Closing up the little kitchen
I put the little kitchen away. I was sad to lug it, what felt like a hundred pounds of solid wood and plastic food clanking around in the cabinets, down the stairs to the storage space in the basement.
We have a three-room storage space, obscenely large and packed-full of the last apartment. I promised Lil E more than a year ago that as I cleaned out, we'd make space for a play area down there. We'd make a corner where his plastic tools and workbench would be set up, where all those stuffed animals and little cars we cleaned out of his bedroom could be displayed, loved and held on to rather than sold or trashed for good. I swore that knowing that the play area would probably never be set up, and even if it was, the toys would not be touched down there either. It was more of a strategic way to purge a messy boy-room rather than a promise. Instead, it is all piled down there among wedding china, grad school text books, bins and bins of baby clothes. It's our old life, absorbing a musty smell and dust the more time goes by.

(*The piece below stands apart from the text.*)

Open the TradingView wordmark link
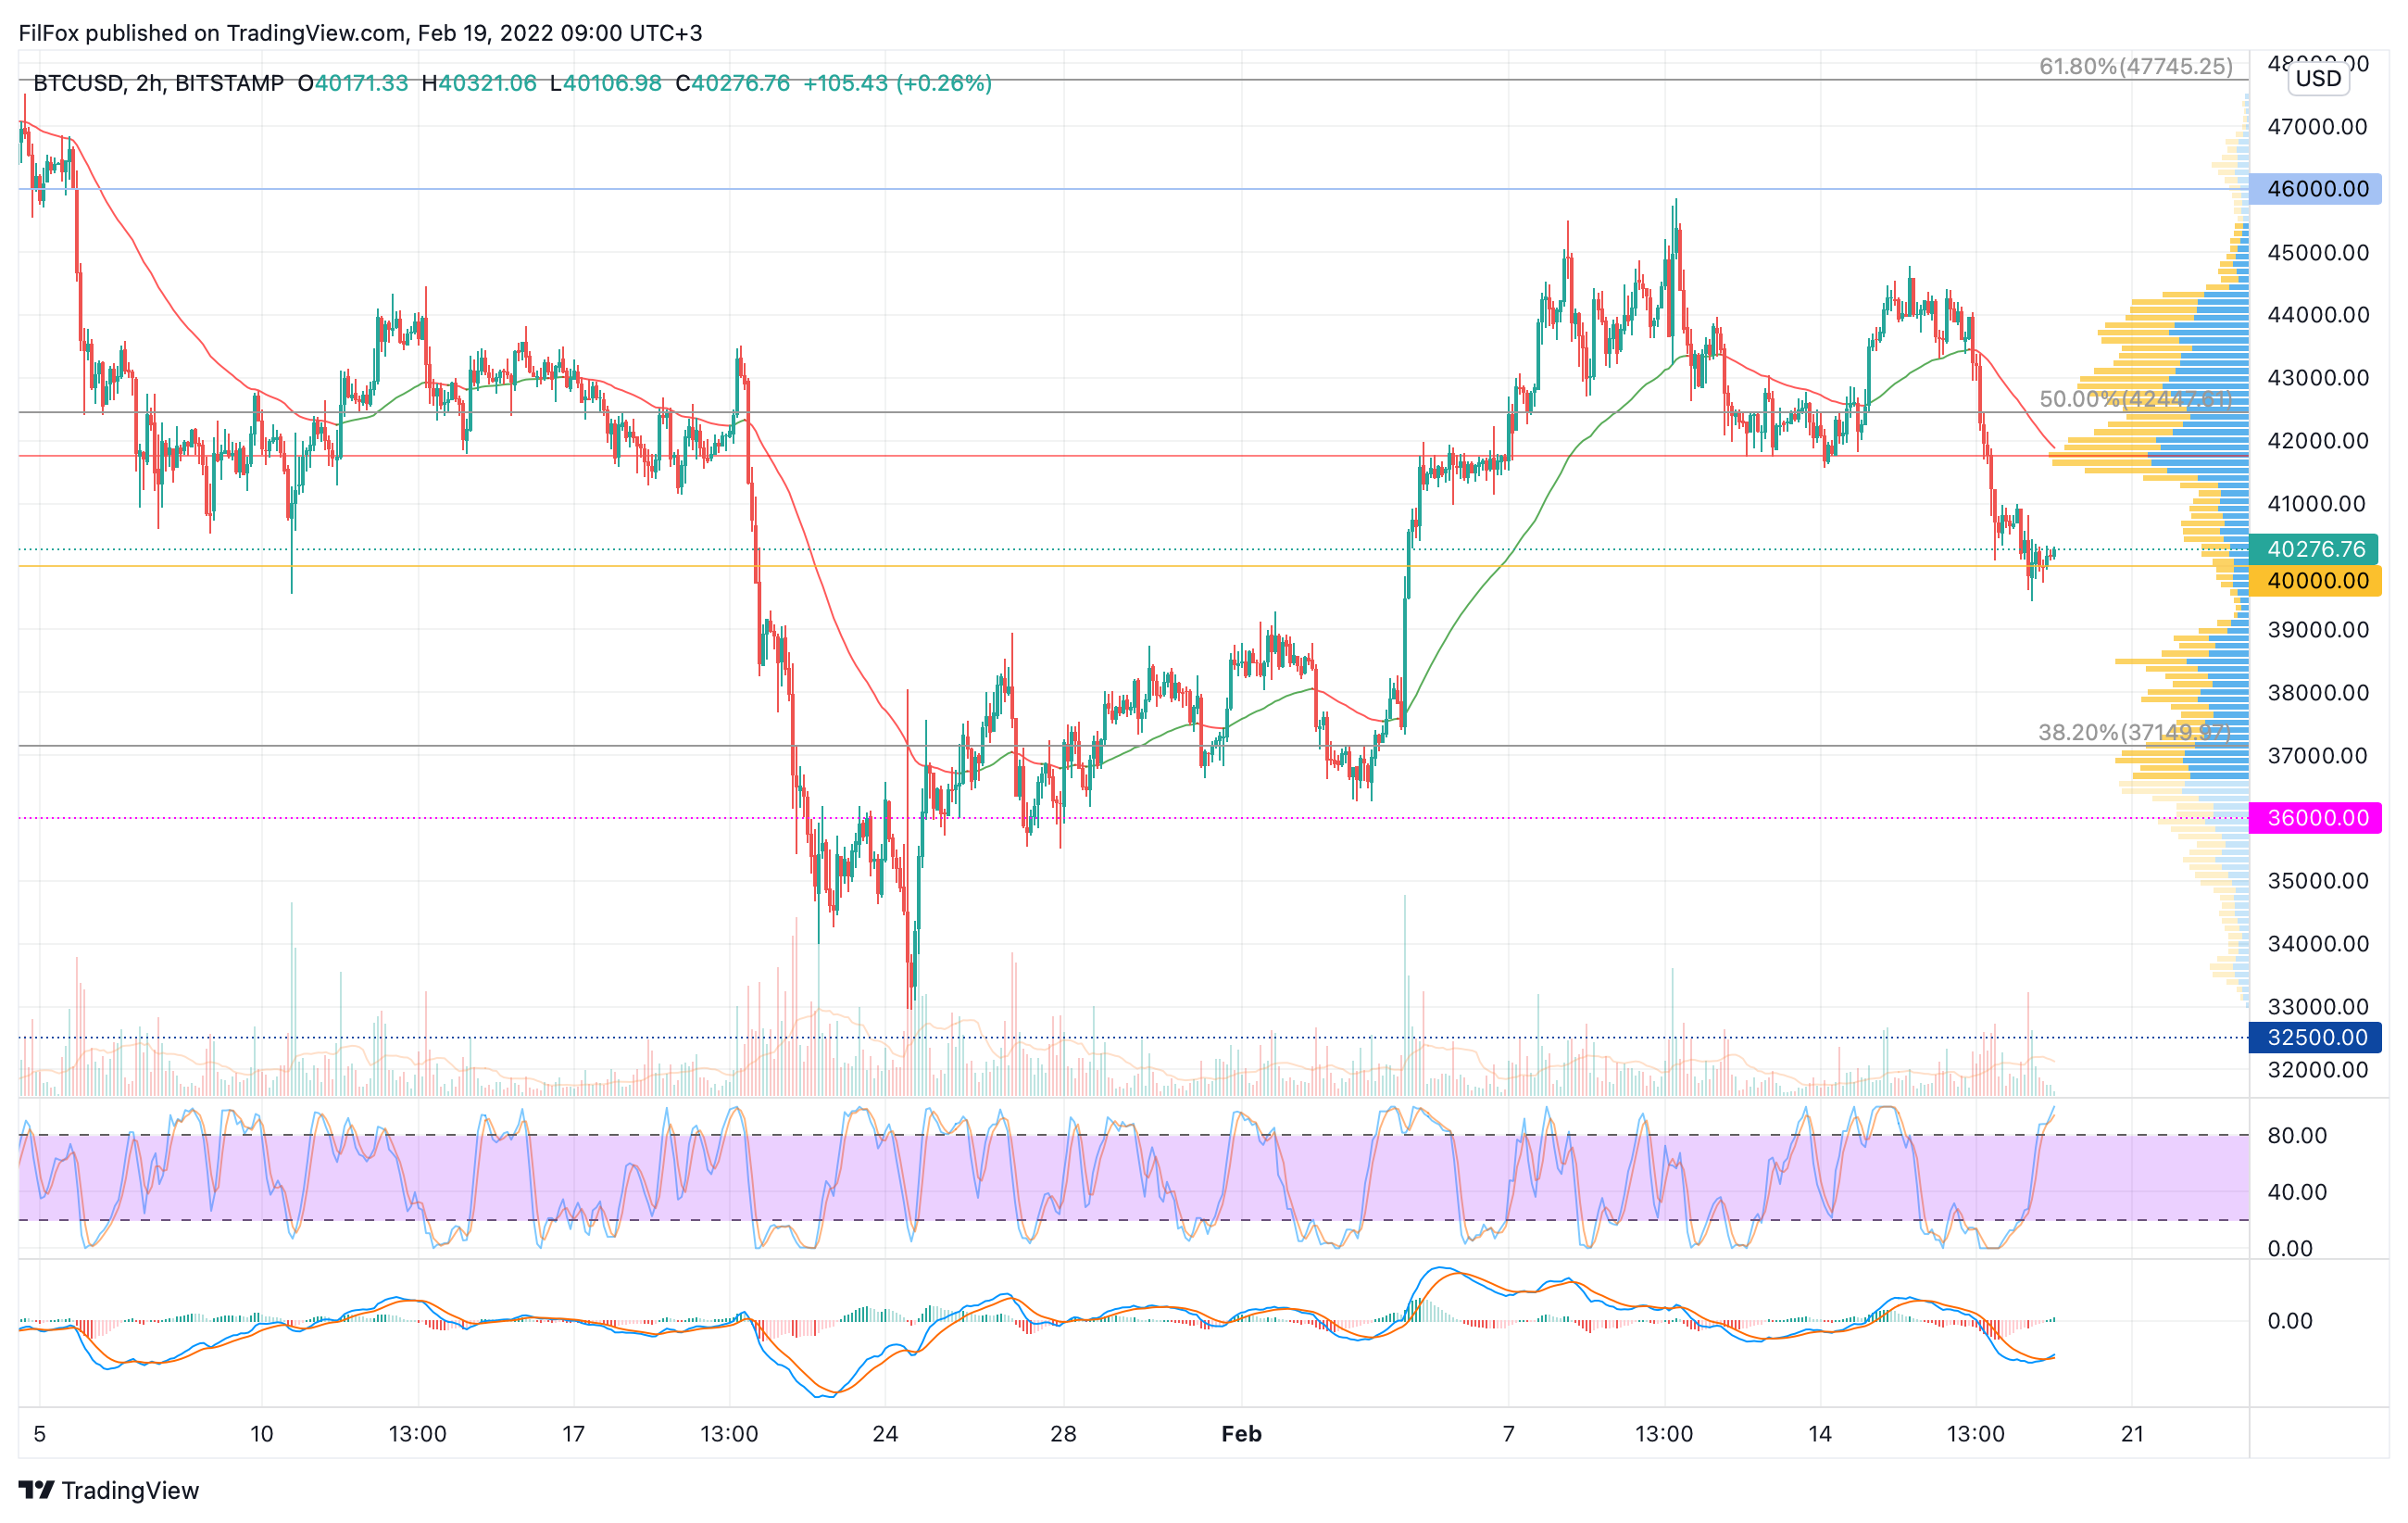The image size is (2408, 1523). point(130,1490)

Now the little kitchen lives down there, too. It is the one toy that makes me sad to leave abandoned near the laundry and my bike with two flat tires and a flower basket.
Santa delivered that kitchen three Christmases ago. And the littlest elf's grandpa and mommy spent six hours using incomprehensibly tiny Allen wrenches to secure each shelf and burner into place. It was the first Christmas in our own place and an exhausting joy to be the parent in charge of such a big and laborious gift.
It was a hit, right down to the baker's hat and apron. No one has played with there for quite some time. While I loved the shiny red lacquer, the kitschy style, the way kids couldn't help but answer the little phone every time they passed it when we had parties and playdates, it was well past the time to close up the little kitchen.
Minutes before the cleaning lady arrived to prep for my birthday party, I hoisted it up partially on my shoulder, rested the refrigerator against one thigh and hobbled down three flights of stairs to the dark corner where animal-sound puzzles and Tonka trucks live. I've been used to climbing over kid stuff since I first brought home the vibrating bouncy seat, stored the stroller on a one-person-sized landing and pushed the dining room table aside for that crazy-loud-spinny saucer seat babies adore and parents abhor. But that day, the kitchen seemed really in the way. We didn't need to step around it, no more Legos needed to live on top of it, anymore. That kitchen had outgrown us.
Lil E didn't even notice how big the hallway looks now that it is gone, hasn't once let out an "aww" that the half-doen tiny wooden eggs will stay cool below ground from now on. But I miss it. And that kid who whisked up air pancake batter and called for take-out on the fake phone.
That chef is retired, I guess. He's moved on to Power Rangers and squishy little robots and zombie games that suck the life out of my phone. He's bigger, toys are smaller, and there's no need for a hundred-pound miniature kitchen in the hallway anymore.